Photos and Text © Gian Cruz, Music © Hasan Hujairi, © 2013 Gian Cruz Studio All Rights Reserved.


About the series:

J’ai fait des gestes blancs parmi les solitudes.
- Apollinaire.

Already it’s a great deal to see anything clearly,
for we don’t see anything clearly.
- Jasper Johns.

The performative self-portrait plays up on the potential of the camera to capture “who we pretend to be,” “who we are conditioned to be,” or “who we think we are.”1 And in line with this, there is something that Richard Avedon said about performance (which I draw from memory) that conveniently falls into place wherein we all perform… whether consciously or unconsciously… for ourselves, for others.2 Meanwhile, there is also this reality of a person’s identity to be very fluid from one perceiver to the next. There is a stronghold concerning my identity that is channelled through how others look at me and the perception of this so-called identity of mine verified by others. So, whatever I think of myself and whatever I try to project and perform in front of others, no matter how convinced I am to myself that something is of this degree and of that particular leaning or conviction, I would always fall into a dependency of the other to strengthen this conception of the self. Furthermore, this conception of “who I am” is also very fluid from one perceiver to the next.

In this self-referential series, I try to break open the discourse by inviting you to be me. It does find itself more persuasive to take upon the project of performing myself through self-portraits on a paradoxical note, which would also lend me the luxury to humourize myself. In line with this, I would like to see myself being featured in my own works to enable a caricature of myself played out by others. The title of the series, “You as Me” seems deceptively simple yet the more you think about it, the more you peel layers off of it, the more this conversation gets more and more complex. And complex would eventually lead itself its own inherent set of transgressions working within.

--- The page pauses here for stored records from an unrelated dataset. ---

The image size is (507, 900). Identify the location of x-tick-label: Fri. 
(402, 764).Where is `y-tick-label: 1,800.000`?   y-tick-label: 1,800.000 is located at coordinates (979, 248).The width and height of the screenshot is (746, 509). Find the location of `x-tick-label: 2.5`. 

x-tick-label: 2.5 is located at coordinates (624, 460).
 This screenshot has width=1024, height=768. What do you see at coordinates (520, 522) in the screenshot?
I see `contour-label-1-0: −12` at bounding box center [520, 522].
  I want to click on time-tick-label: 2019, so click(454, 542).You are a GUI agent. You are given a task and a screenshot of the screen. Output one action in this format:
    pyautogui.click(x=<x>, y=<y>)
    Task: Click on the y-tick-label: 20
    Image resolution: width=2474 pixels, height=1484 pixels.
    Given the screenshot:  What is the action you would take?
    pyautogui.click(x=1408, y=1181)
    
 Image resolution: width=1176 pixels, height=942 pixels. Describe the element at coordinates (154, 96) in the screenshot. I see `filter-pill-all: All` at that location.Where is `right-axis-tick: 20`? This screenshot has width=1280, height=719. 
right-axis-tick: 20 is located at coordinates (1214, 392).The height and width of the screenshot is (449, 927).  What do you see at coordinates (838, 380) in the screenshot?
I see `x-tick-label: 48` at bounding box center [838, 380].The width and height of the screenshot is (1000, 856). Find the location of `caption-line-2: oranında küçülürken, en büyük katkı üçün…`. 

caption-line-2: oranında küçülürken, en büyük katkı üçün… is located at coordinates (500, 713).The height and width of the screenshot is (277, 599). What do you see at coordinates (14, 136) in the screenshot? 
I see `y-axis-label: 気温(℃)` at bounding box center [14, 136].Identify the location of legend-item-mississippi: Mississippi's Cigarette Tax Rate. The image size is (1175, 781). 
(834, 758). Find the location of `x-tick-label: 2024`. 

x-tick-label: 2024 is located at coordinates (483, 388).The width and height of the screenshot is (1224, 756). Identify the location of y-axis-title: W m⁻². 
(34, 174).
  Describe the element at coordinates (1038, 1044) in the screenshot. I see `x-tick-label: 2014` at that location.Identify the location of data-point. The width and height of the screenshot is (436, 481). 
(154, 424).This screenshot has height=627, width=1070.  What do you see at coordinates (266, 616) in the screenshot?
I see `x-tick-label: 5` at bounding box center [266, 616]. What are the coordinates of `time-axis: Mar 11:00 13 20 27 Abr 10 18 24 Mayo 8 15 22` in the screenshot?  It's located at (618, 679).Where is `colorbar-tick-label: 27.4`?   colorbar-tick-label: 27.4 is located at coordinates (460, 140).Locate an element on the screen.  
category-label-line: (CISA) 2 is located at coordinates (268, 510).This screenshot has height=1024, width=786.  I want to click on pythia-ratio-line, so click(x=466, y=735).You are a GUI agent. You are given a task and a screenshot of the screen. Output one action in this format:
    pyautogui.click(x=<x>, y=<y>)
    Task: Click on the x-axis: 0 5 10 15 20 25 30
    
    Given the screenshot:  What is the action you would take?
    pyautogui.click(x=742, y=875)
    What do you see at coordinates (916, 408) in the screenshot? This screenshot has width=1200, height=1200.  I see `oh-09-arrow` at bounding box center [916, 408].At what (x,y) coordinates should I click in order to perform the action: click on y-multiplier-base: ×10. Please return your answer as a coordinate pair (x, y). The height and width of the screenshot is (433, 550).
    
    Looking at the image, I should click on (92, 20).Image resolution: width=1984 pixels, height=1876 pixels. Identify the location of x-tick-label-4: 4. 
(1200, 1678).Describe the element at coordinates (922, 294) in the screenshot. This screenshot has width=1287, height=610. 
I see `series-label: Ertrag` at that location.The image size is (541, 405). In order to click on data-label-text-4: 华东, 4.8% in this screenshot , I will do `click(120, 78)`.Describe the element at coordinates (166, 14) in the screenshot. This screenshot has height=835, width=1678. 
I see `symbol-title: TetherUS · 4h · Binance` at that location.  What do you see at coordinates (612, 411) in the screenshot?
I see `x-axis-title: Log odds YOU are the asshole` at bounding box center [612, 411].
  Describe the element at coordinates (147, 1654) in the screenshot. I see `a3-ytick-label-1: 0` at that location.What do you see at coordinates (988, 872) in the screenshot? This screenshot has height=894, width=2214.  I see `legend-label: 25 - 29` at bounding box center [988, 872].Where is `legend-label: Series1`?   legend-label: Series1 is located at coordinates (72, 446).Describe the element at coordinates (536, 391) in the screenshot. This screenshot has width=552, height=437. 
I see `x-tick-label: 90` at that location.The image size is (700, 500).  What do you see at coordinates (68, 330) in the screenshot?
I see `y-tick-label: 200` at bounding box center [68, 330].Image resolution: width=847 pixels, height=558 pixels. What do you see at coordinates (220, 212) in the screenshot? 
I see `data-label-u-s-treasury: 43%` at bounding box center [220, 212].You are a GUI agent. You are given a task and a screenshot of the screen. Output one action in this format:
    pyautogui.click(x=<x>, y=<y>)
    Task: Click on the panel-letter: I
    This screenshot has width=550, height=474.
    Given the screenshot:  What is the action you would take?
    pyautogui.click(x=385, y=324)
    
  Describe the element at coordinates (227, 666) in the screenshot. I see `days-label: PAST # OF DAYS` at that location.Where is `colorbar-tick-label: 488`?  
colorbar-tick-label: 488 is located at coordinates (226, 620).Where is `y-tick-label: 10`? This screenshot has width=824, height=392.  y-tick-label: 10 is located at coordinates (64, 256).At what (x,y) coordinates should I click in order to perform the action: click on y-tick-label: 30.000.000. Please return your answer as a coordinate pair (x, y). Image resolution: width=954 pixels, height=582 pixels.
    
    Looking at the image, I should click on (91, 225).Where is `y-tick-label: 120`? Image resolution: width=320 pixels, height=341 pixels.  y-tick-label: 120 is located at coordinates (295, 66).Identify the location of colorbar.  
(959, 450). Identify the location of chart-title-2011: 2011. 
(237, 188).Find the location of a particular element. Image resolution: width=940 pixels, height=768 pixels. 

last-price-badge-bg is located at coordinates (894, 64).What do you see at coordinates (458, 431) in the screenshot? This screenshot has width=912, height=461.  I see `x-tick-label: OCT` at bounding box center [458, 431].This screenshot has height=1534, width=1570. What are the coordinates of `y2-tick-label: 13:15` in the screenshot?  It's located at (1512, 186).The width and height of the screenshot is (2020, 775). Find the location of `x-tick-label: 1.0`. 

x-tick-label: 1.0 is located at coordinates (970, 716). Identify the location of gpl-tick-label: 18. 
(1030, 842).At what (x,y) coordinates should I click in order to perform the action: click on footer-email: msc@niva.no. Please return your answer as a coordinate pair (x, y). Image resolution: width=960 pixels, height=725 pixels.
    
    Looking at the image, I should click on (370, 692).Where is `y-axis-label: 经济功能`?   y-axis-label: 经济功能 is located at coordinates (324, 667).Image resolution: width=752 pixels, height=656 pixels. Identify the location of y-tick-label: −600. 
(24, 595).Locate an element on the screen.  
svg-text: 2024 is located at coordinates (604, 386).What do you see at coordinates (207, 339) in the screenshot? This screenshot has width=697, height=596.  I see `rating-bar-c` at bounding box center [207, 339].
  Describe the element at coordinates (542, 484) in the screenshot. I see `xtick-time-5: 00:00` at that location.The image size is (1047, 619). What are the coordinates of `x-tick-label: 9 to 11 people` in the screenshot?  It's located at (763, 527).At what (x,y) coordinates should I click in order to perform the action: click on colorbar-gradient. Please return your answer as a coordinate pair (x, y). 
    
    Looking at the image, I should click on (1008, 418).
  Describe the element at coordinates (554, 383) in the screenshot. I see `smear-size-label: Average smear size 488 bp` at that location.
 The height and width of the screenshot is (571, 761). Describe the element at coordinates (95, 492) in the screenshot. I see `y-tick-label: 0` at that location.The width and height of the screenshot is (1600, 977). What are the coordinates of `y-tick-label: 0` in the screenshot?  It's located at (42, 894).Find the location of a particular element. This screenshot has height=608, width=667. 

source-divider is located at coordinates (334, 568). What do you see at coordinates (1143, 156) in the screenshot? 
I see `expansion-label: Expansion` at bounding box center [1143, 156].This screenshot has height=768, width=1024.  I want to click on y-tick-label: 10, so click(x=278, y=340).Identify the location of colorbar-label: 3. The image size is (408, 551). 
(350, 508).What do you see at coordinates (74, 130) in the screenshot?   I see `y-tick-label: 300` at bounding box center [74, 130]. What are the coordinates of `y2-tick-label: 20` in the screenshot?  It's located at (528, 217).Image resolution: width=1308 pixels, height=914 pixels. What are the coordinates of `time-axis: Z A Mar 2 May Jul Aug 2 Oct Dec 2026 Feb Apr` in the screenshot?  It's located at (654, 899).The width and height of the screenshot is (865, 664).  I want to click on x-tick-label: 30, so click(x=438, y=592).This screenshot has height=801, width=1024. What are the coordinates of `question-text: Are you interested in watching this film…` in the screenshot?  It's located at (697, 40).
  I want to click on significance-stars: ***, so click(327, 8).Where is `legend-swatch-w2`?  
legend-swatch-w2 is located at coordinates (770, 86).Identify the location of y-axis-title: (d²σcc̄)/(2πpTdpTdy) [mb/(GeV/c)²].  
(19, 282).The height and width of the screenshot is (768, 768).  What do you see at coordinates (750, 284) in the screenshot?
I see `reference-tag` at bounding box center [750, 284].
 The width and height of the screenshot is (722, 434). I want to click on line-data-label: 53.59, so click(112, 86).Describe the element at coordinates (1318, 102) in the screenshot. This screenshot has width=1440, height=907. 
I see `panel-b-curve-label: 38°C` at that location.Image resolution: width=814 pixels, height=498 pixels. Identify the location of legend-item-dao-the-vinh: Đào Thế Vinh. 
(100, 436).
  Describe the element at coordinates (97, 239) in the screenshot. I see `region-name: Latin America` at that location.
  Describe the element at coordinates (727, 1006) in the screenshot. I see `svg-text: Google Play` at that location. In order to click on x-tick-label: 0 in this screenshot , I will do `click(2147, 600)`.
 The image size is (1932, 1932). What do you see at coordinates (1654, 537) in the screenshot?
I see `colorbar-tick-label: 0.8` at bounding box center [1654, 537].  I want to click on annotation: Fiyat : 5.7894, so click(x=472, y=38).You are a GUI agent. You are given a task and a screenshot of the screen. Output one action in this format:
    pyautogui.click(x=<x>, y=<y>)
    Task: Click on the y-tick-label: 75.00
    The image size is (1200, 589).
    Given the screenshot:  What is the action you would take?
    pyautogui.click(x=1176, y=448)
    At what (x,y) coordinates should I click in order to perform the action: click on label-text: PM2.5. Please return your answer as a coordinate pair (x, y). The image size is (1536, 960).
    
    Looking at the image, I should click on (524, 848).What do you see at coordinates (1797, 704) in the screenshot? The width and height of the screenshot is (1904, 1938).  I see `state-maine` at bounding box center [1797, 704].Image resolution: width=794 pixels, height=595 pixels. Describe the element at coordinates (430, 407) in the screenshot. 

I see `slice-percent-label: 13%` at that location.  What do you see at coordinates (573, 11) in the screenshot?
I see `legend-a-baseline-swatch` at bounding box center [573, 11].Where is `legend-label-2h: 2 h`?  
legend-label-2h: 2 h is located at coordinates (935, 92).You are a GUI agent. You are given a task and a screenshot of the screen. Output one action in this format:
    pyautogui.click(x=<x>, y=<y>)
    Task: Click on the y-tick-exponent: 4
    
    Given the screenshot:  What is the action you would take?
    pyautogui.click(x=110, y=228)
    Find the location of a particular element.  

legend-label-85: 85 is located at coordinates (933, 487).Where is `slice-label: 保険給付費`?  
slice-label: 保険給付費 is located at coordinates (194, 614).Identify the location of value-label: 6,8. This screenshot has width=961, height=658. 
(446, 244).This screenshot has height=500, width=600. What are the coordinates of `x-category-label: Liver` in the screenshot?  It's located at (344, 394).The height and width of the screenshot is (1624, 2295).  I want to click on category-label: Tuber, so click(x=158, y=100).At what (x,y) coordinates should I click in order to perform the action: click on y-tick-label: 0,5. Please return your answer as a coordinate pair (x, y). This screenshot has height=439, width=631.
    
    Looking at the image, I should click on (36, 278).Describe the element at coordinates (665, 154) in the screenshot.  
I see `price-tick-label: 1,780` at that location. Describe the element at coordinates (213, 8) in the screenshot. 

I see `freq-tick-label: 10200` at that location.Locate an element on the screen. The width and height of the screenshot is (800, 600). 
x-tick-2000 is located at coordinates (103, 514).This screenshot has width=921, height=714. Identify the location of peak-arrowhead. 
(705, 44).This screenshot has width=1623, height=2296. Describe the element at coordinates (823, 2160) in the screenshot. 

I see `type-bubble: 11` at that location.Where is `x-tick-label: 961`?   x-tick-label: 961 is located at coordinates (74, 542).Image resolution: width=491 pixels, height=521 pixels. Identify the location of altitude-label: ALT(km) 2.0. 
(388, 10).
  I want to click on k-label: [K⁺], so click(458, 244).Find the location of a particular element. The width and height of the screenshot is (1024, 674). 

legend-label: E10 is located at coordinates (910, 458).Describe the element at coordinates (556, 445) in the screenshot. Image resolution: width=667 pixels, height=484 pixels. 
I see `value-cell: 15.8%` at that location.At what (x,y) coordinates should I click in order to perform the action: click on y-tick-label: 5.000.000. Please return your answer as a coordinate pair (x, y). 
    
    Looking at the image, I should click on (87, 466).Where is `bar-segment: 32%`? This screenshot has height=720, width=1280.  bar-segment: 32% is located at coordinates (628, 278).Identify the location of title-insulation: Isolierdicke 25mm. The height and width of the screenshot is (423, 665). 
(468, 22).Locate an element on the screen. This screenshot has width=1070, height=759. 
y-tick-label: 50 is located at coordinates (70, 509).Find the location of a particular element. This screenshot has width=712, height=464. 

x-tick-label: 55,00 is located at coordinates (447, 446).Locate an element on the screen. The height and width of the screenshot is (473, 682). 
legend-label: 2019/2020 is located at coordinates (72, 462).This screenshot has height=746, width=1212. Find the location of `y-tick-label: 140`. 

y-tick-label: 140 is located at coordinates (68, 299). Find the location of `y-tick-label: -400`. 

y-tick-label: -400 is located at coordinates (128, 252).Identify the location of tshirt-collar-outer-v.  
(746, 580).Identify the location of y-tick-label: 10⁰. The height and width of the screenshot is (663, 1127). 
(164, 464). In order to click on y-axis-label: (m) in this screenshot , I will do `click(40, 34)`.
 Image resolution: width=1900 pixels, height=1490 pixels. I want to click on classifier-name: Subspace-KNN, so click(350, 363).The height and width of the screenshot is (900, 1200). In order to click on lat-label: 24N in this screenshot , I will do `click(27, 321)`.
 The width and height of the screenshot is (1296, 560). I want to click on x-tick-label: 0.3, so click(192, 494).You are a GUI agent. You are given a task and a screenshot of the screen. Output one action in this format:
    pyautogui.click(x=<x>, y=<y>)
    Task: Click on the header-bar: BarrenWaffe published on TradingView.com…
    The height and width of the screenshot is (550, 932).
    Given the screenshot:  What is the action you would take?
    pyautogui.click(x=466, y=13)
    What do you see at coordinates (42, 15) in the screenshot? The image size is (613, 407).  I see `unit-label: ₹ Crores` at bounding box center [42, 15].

What lies within the realms of these portraits to have a hand at self-contradiction and self-cancellation is a crucial elsewhere to be delved into much further. In this elsewhere, I could perhaps find the potential to strengthen this particular conception I have of myself or perhaps through these other individuals creating this narrative of conceptions regarding me.

Further to the other side of things, the aesthetic of these images make the spectator feel like they are from another time like as if they were taken some time in the 1940s-1970s and the surface would easily fool the spectator of a certain nostalgic tendency. But such aesthetic has been achieved through a digital process and with completely digital means which turns things upside down. This then provides another angle to the fluidity of identities, which is in the bigger context: the volatility of identities in the digital age. The you can be a very unstable point of reference as the digital age would have a certain interconnectivity and merging of information and possibilities in seconds or even much less. And with a simple project like this one explored through self-portraits, it questions identity as it is stressed in this digital age where the rest of the world is interconnected online. The discourse breaks further like an elliptical discourse concerning this volatility of the self in the digital age.


1. From an essay on performance by Susan Bright in her book Auto Focus: The Self-Portrait in Contemporary Photography.

2. Taken from Richard Avedon’s book entitled Performance.